[[ DATA IN THIS EXERCISE open ]]

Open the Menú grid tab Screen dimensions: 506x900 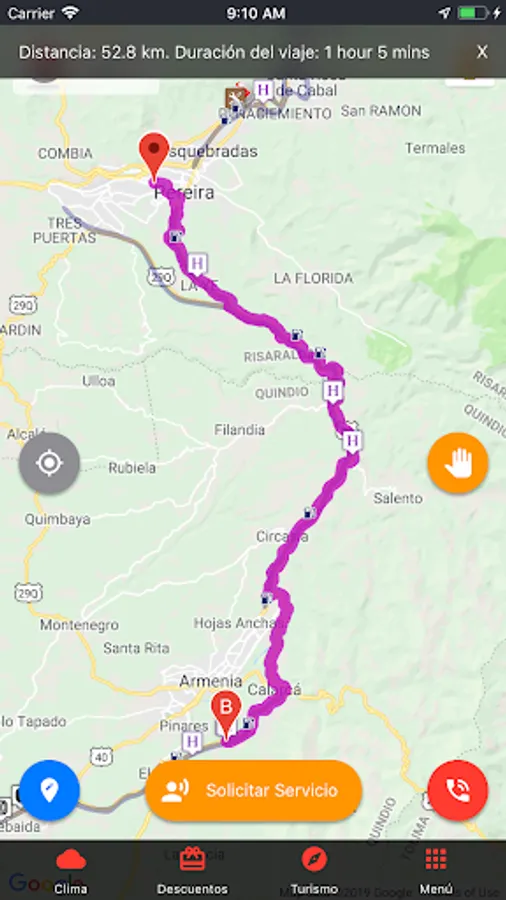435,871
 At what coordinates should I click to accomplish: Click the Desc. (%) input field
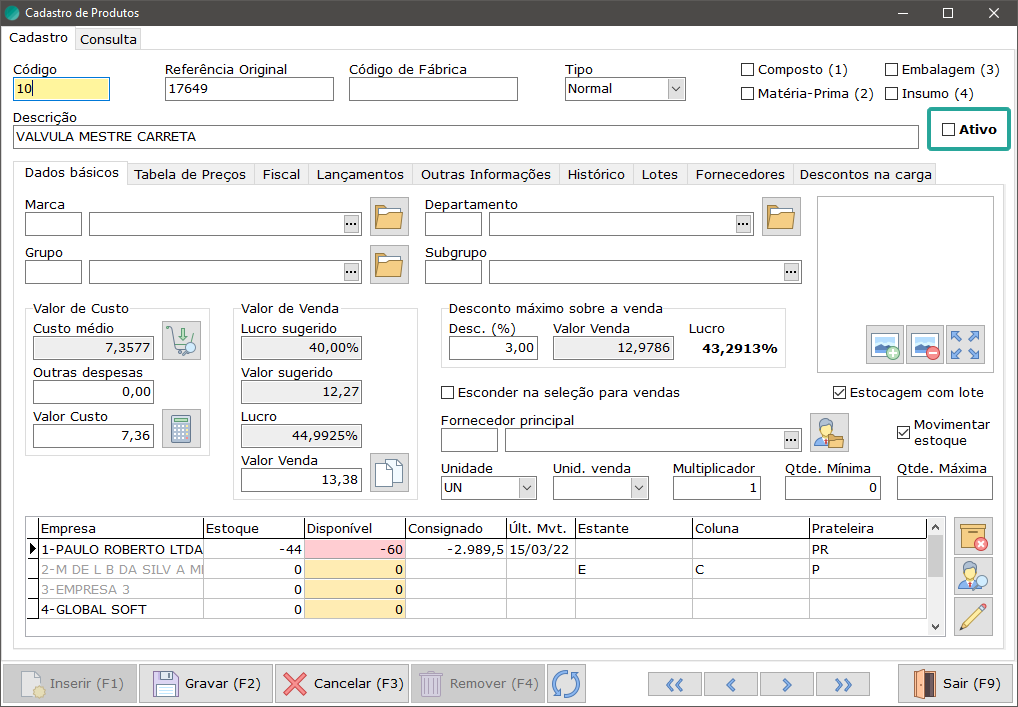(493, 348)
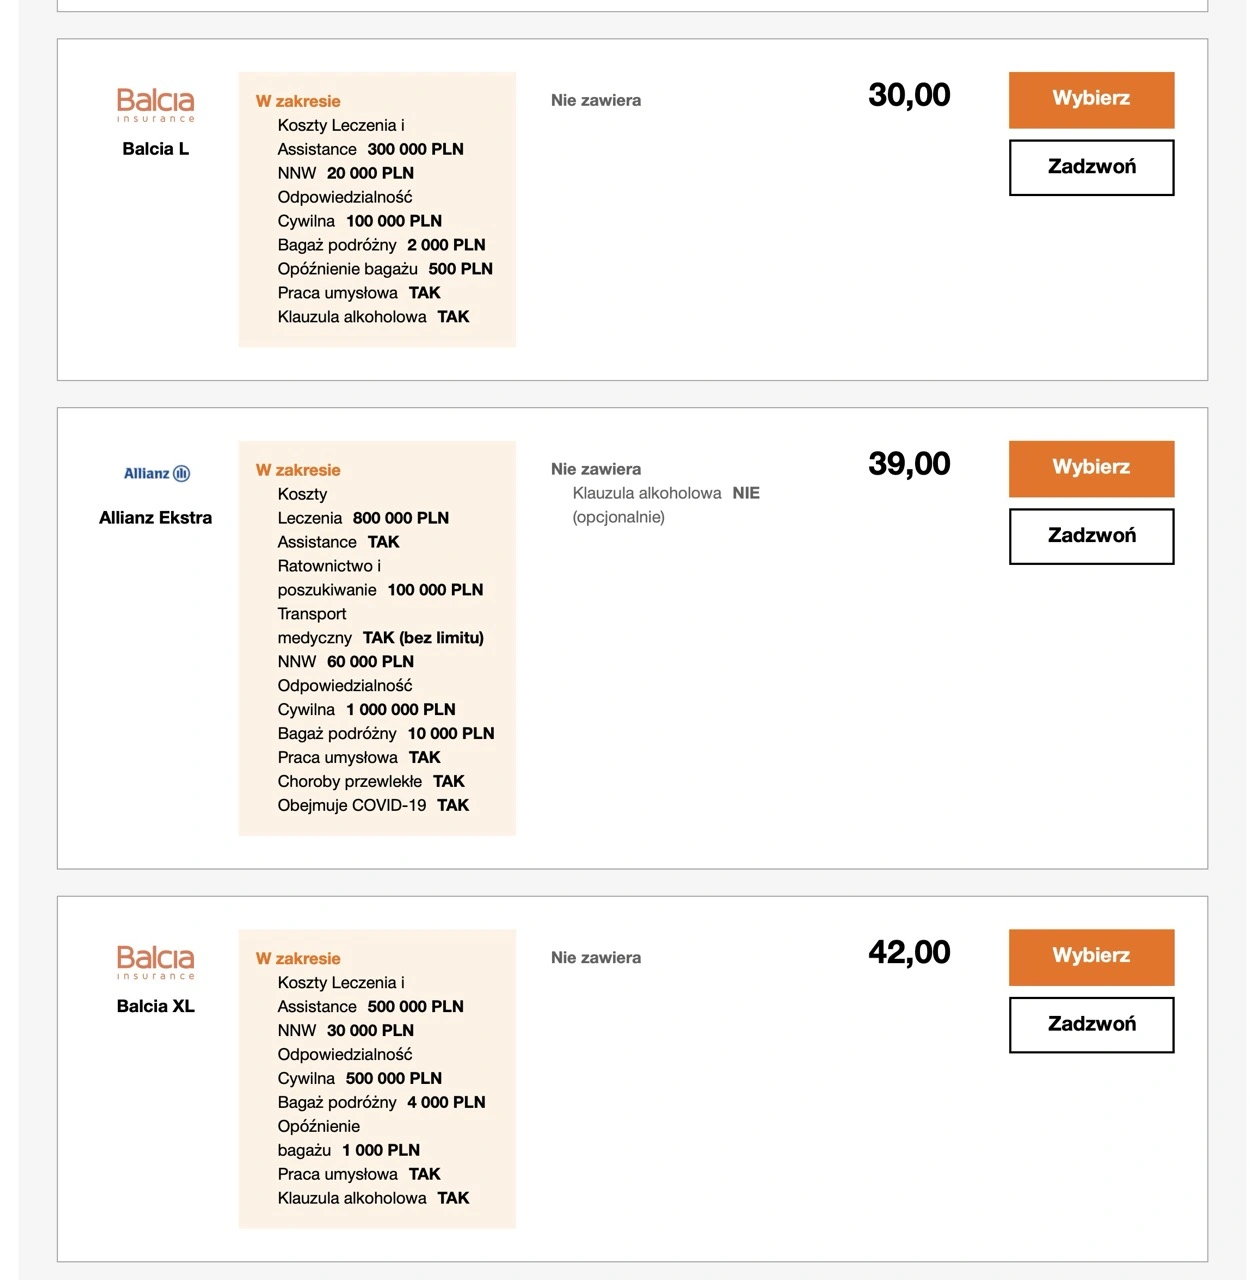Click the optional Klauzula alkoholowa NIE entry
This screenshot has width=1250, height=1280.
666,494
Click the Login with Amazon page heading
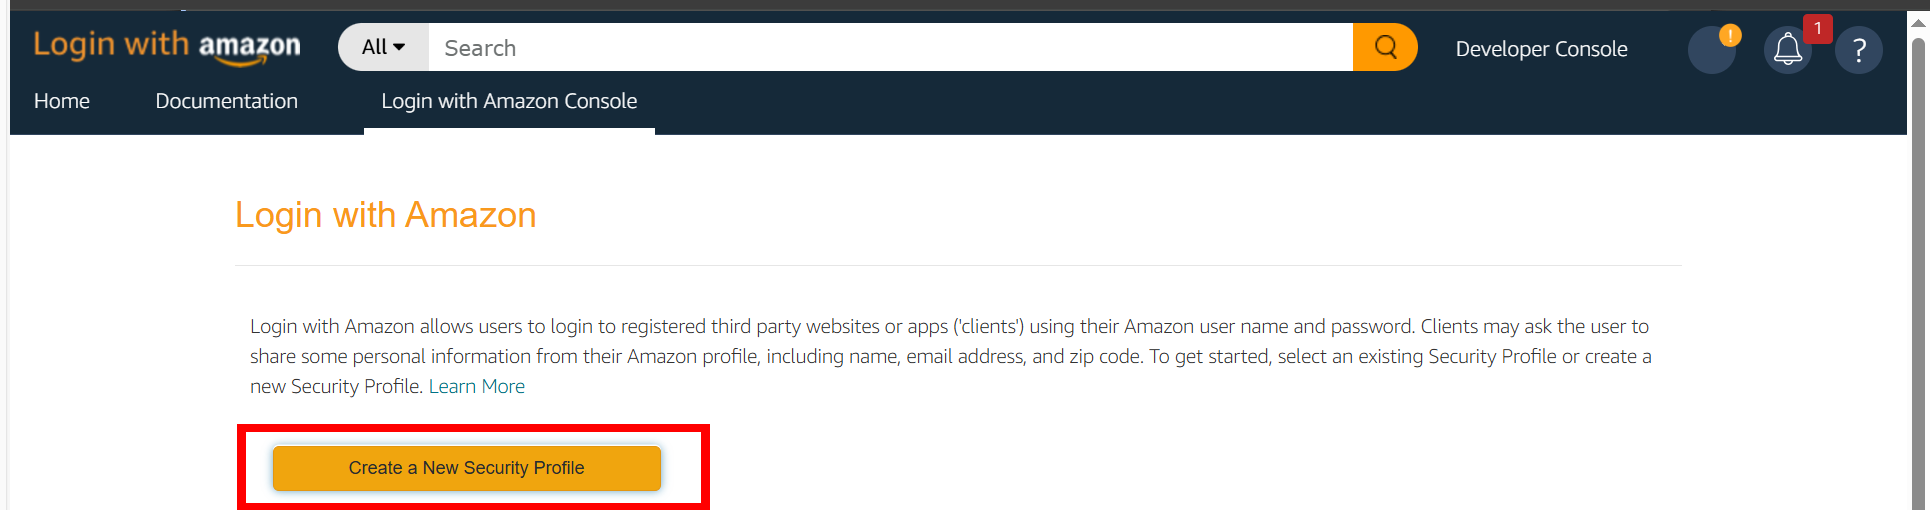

[[ DATA IN THIS EXERCISE closed ]]

• PROBLEM DETAILS: Beginning with the line that has "At what coordinates", repeat each remaining line of the data above word for word, keeping pictures out.

• RESPONSE:
 At what coordinates should I click to accomplish: Click the Desc. (%) input field
(493, 348)
Click the optional Klauzula alkoholowa NIE entry
This screenshot has width=1250, height=1280.
666,494
Click the Login with Amazon page heading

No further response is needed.